● EXCERTO SELECIONADO
Li no outro dia que Putin, em conversa telefónica com Macron, quatro dias antes da invasão da Ucrânia, teria dito ao presidente francês que estava no ginásio e que, em vez de perder tempo com a conversa, preferia ir jogar hóquei sobre o gelo. A coisa lembrou-me algo que tinha lido no dia anterior. Pouco antes da invasão da Polónia, Hitler declarara ao embaixador inglês, Sir Neville Henderson, que era, pela sua própria natureza, um artista e que, depois da questão da Polónia ficar resolvida, tencionava sair da cena política e dedicar-se à pintura.
Percebemos o mundo através da detecção de semelhanças e diferenças. Como Montaigne, entre outros, notou, há gente mais apta a notar as semelhanças e gente mais disposta a assinalar as diferenças. Mas, como é óbvio, trata-se de uma questão de grau. A detecção de umas implica forçosamente a detecção das outras. Entre dois rostos, por exemplo. Ou entre duas ideias. E por aí adiante. A compreensão e o sentimento de inteligibilidade são o resultado da conjunção das duas detecções. Mas é claro que as podemos isolar abstractamente.

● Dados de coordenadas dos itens
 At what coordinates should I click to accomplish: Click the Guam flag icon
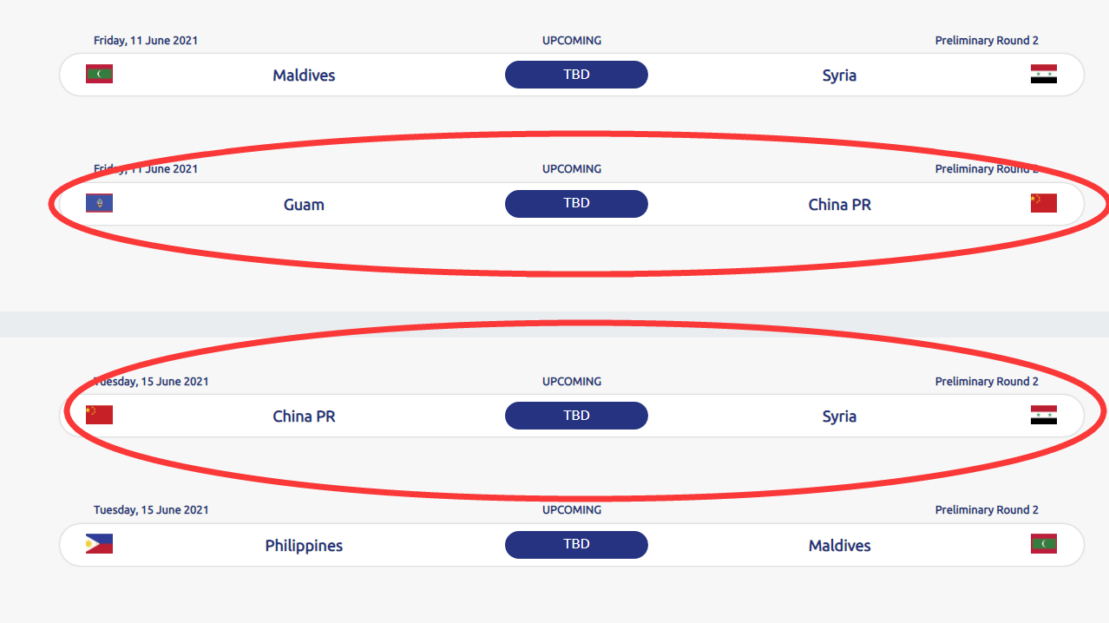point(99,203)
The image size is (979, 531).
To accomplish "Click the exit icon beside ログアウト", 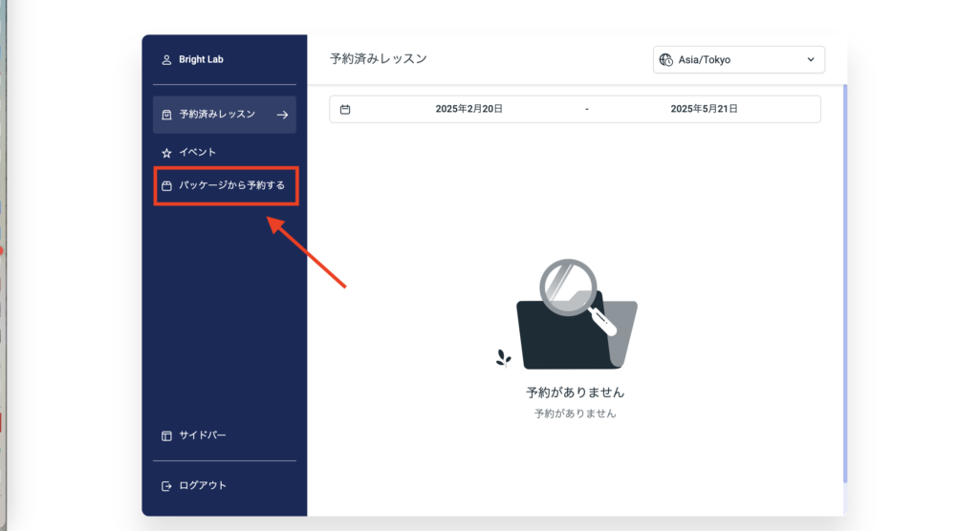I will click(x=166, y=486).
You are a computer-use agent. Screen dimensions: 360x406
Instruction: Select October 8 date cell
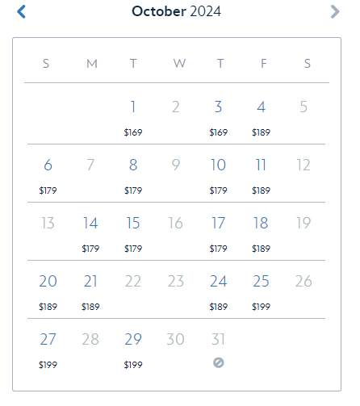133,176
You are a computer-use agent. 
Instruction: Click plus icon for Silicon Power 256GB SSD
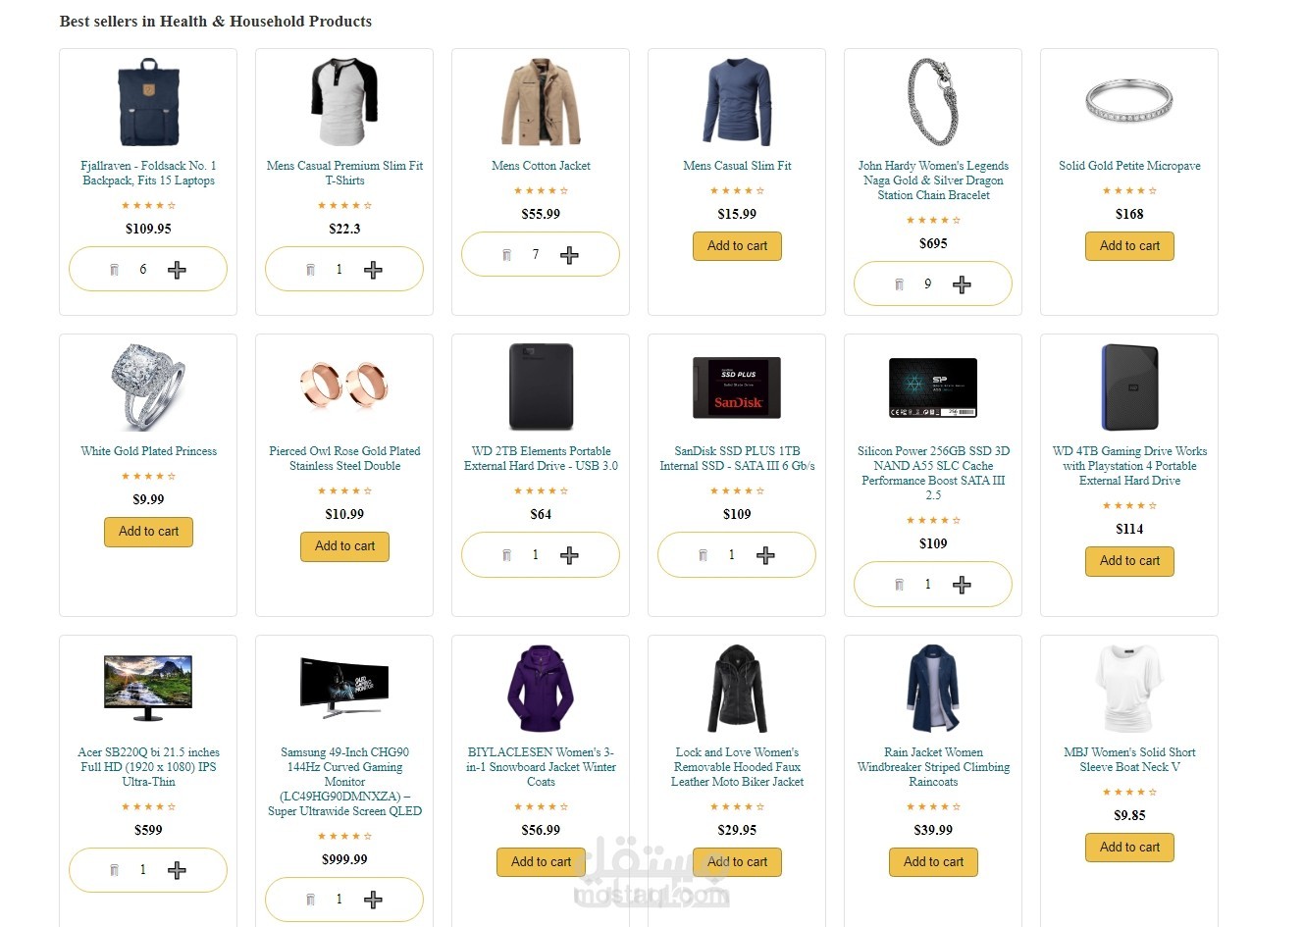(x=962, y=585)
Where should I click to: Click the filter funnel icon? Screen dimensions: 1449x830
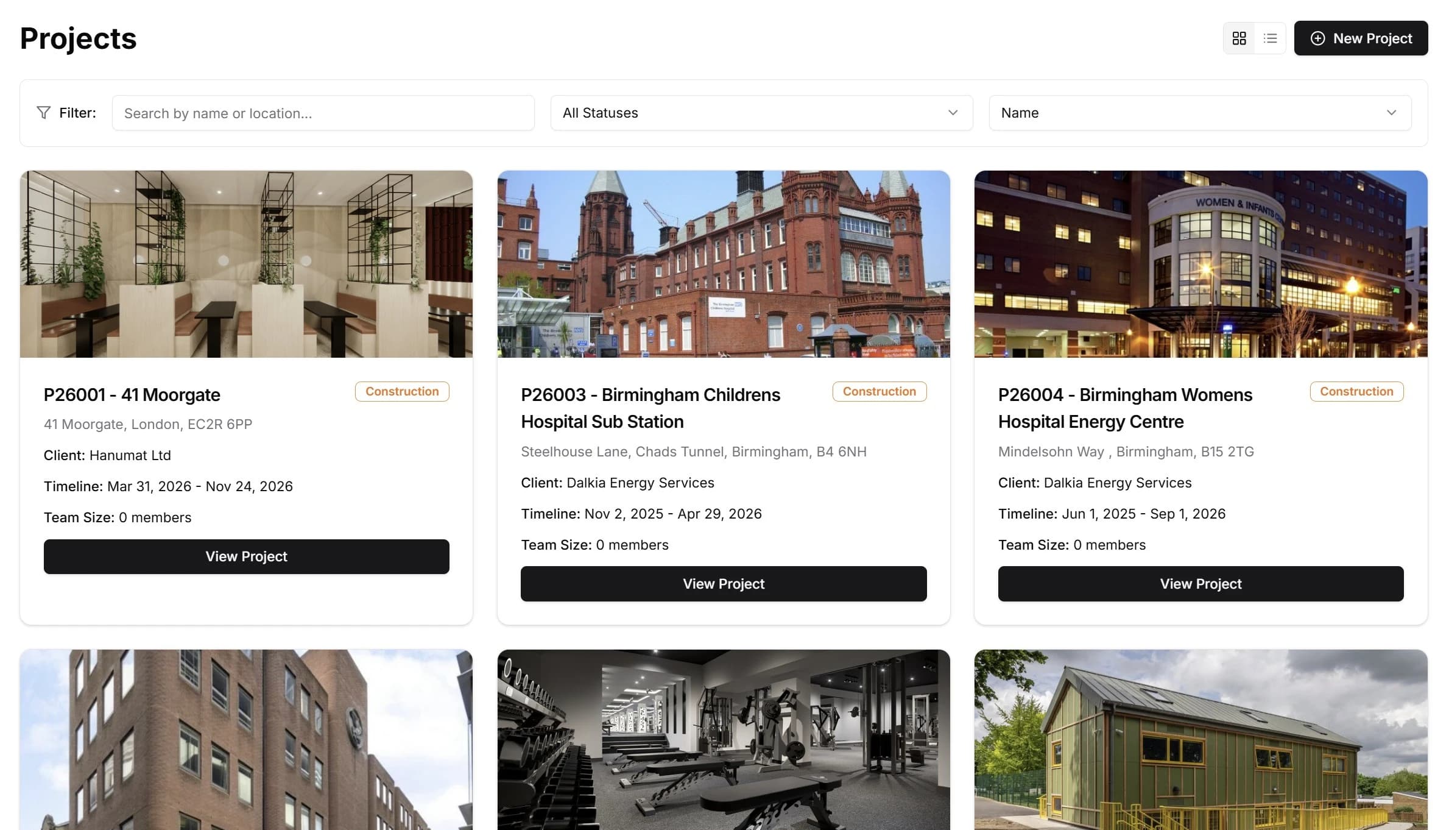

● TAREFA 1
Converte numa lista JSON de strings as linhas das entradas, começando pela linha que contém "You are a computer-use agent. Screen" e seguindo até ao fim das entradas, ambas as pontas incluídas. Usa uma string por linha, omite as linhas em branco e deixa as imagens fora da resposta.
● TAREFA 2
Continua o texto sobre Putin, Hitler e a deteção de semelhanças e diferenças a partir do ponto em que termina.

● RESPOSTA ESPERADA 1
[
  "You are a computer-use agent. Screen dimensions: 360x406",
  "Instruction: Select October 8 date cell",
  "133,176",
  "You are a computer-use agent. ",
  "Instruction: Click plus icon for Silicon Power 256GB SSD",
  "(x=962, y=585)",
  "Where should I click to: Click the filter funnel icon? Screen dimensions: 1449x830"
]

● RESPOSTA ESPERADA 2
Por estes dias, ando às voltas com um problema que tem a ver com a detecção das semelhanças. Ou, se se preferir, com a descoberta de analogias, no sentido corrente da palavra – relação de semelhança entre duas entidades distintas –, sem ser preciso ir aos vários sentidos mais técnicos do conceito. O nosso pensamento, como se sabe, serve-se abundantemente delas. Tanto o pensamento quotidiano como o pensamento científico, o pensamento estético ou o pensamento ético-político. A eficácia das analogias depende da natureza, da estrutura, dos objectos do pensamento, mas, em todo o caso, elas são fundamentais para o próprio acto de pensar.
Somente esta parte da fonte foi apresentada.